Tech Talk: Bitcoin Breaks into the Offline World

It has been a frantic 24 hours for bitcoin, as the apparent outing of the virtual currency's creator Satoshi Nakamoto lead to a backlash from the coin's online community and a car chase through Los Angeles.

A 4,000-word feature in Newsweek claimed bitcoin creator was 64-year-old Dorian Satoshi Nakamoto, a Japanese-American who collects model trains and lives in a quiet residential street in Los Angeles. Newsweek is owned by IBT Media, parent company of IBTimes UK.

The news sparked anger among the bitcoin community, who claimed too much personal information - including a photo of his house and car - was published by Newsweek, and lead to a pack of journalists arriving at his doorstep. One, from the Associated Press, was selected by Nakamoto to interview him, providing he paid for lunch; Nakamoto then denied any involvement with bitcoin.

This was followed by the resurrection of an account for website P2P Foundation Ning which was used by the pseudonymous Satoshi Nakamoto to announce bitcoin back in 2009. The account simply said: "I am not Dorian Nakamoto."

Despite the media storm now surrounding bitcoin and its creator - whoever that may be - the currency's value has fallen just 3.5% in the last 24 hours, to $639.31 (£380) per coin and with a market cap of $7.98 billion.

Although the loss is relatively small compared to bitcoin's volatility over the last 12 months, its fall was mirrored across the cryptocurrency landscape, with litecoin down 3.7% to $16, auroracoin down 16.7% to $21.17 and dogecoin down 4% to $0.00098.

The largest gain was felt by extremecoin, which surged by 869% to $0.14 per coin and a market cap of $472,650, while the biggest loss was suffered by globalcoin, down 31% to $0.0027 and a market cap of just $96,000.
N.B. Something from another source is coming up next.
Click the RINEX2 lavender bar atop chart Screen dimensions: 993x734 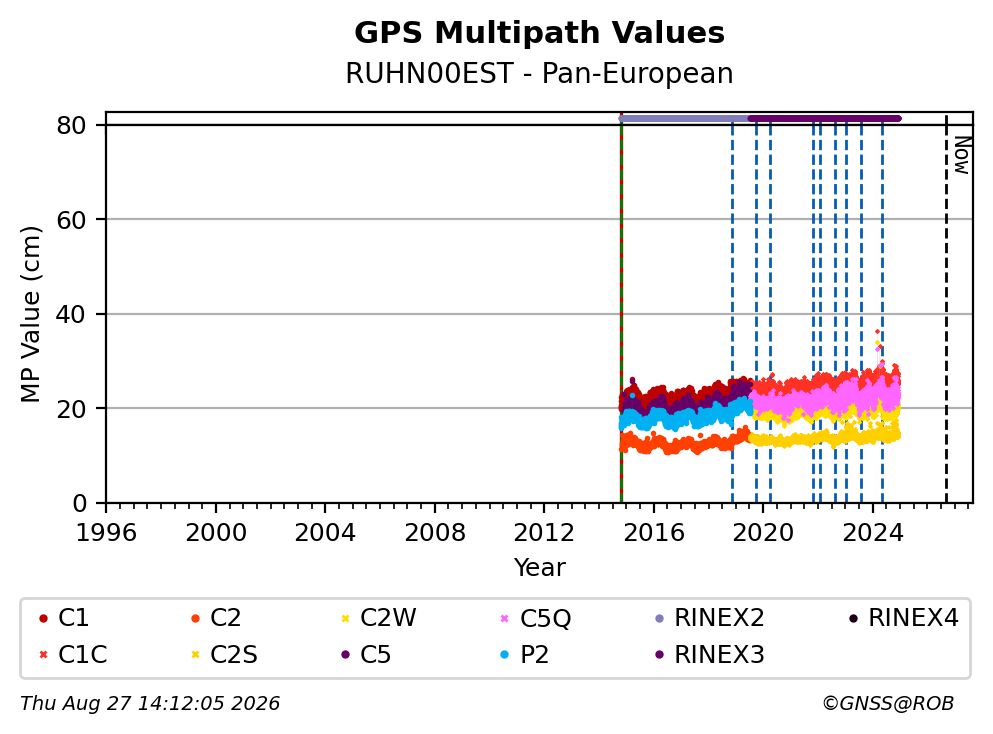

Man Claimed to be Satoshi Nakamoto: I Am Not Involved in Bitcoin

A man claimed to be Satoshi Nakamoto, the creator of bitcoin, has said he is not involved with the virtual currency, before selecting one of many journalists waiting on his doorstep and saying he'd like to be taken for a free lunch.

The bizarre scenes took place outside Nakamoto's Los Angeles house just hours after a feature published by Newsweek claimed the 64-year-old Japanese-American is the creator of bitcoin. Newsweek is owned by IBT Media, the parent company of IBTimes UK.

Speaking to the AP, he said he was misunderstood in a key portion of the Newsweek story.

"The main reason I'm here is to clear my name, that I have nothing to do with bitcoin, nothing to do with developing. I was just an engineer doing something else. " he told the news agency.

I'm Not Dorian Nakamoto: 'Real' Nakamoto Speaks For First Time in Five Years

An online chat account last used by bitcoin creator Satoshi Nakamoto has spoken for the first time in five years, stating he is not Dorian Satoshi Nakamoto, the 64-year-old man thought to have made the virtual currency.

An account for P2P Foundation's Ning communication network - in the name of Satoshi Nakamoto and using the same email address published by Nakamoto in the 2009 white paper outlining what bitcoin is - denied he was the man featured by Newsweek.

Having laid dormant since first posting on Ning more than five years ago, Nakamoto broke his silence to say "I am not Dorian Nakamoto" in the early hours of 7 March.

Bitcoin Not a Currency but Transactions are Taxable, States Japan Government

The Japanese government has said it has no plans to regulate bitcoin as a financial product, but it will be taxable when used to make purchases or when bought on an exchange.

Japan's cabinet reiterated that bitcoin will be treated as a commodity rather than a currency, and that it will not come under the purview of the country's Financial Services Agency.

"Bitcoins are neither Japanese nor foreign currencies and its trading is different from deals stated by Japan's bank act as well as financial instruments and exchange act," it said.